During the last few years I’ve witnessed a major increase in the adoption of TypeScript in both frontend and server-side projects. I’m a big fan of static types for the web (and elsewhere) and also prefer TS for all my greenfield projects and also believe adding types to existing projects whenever possible.

One of the pain points in full-stack or server-side TypeScript is the validation of incoming data. While the rest of the project is neatly typed and runtime type errors are history, it is easy to mess up the external data boundary and bring in some unexpected type errors while simultaneously having a false sense of security thanks to the types used elsewhere.

The best solution I’ve found for this is io-ts, a library for decoding untyped values at runtime. It has great TS support which means that once a value has been validated it is easy to treat it as a typed value of the correct type.
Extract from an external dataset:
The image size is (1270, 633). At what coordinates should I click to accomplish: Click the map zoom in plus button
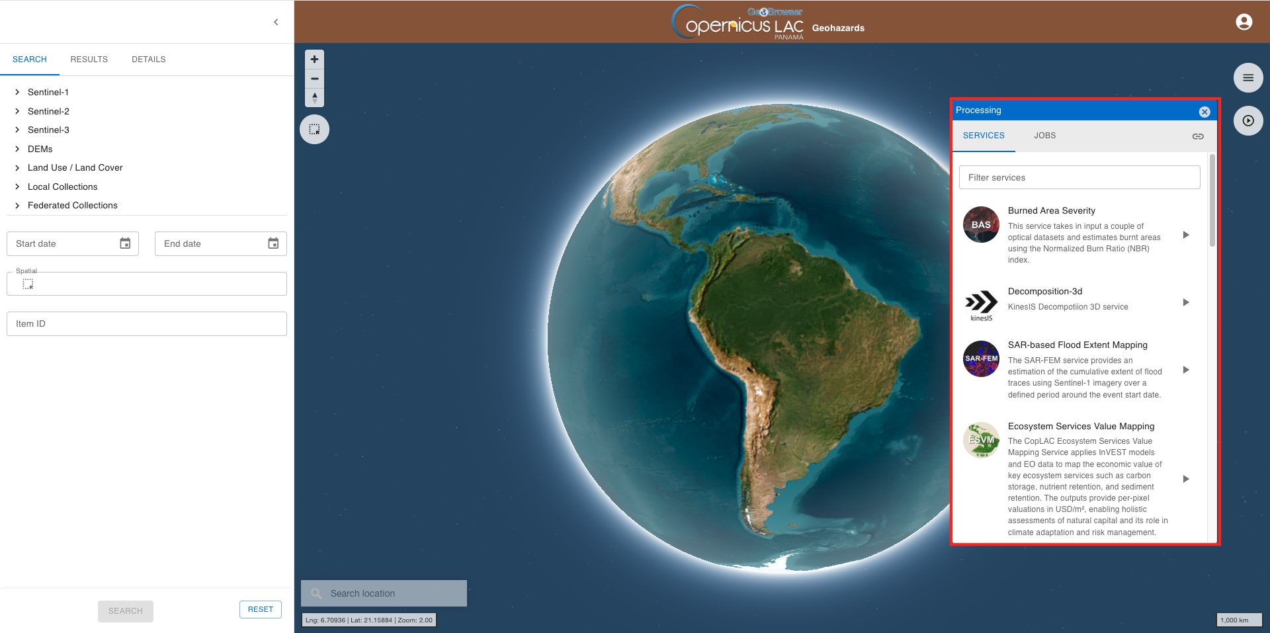click(314, 60)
After using io-ts for some time, I’ve found creating new validators to be a repetitive manual task. I then assumed that someone out there would have already written a library for automatically generating validators from TS type or interface declarations. When I found out that this library did not exist I decided to build one!
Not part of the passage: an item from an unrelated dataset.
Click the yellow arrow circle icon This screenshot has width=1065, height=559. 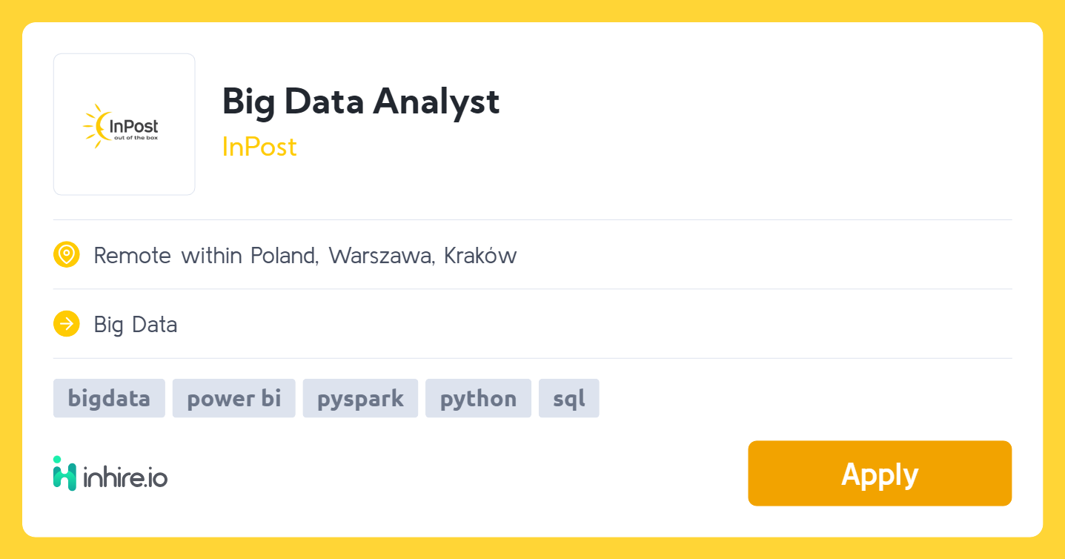coord(67,324)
A few evenings of messing with the TypeScript compiler API later, I’ve released ts-to-io. It provides a module and script API for the task. The easiest way to use it is to generate the validator codecs from a file as a one-off script.

npx ts-to-io file.ts

For example running the following file through ts-to-io

export interface Data {
  name: string;
  value: number;
}

export interface MoreData extends Data {
  config?: {
    id: number;
    comment: string | number;
    flag: boolean;
  };
}

export type T = "foo" | "bar";

results in the following source file

import * as t from "io-ts";

const Data = t.type({ name: t.string, value: t.number });

const MoreData = t.intersection([
  t.type({ name: t.string, value: t.number }),
  t.partial({
    config: t.type({
      id: t.number,
      comment: t.union([t.string, t.number]),
      flag: t.boolean
    })
  })
]);

const T = t.keyof({ foo: null, bar: null });

I hope other people find the library useful too. It was fun and surprisingly easy to implement though there are still a few rough edges. Being a very fresh project, I’m sure that there are some bugs hiding out there so check the generated validators and let me know if there’s something I’ve missed. You can find ts-to-io in GitHub and NPM.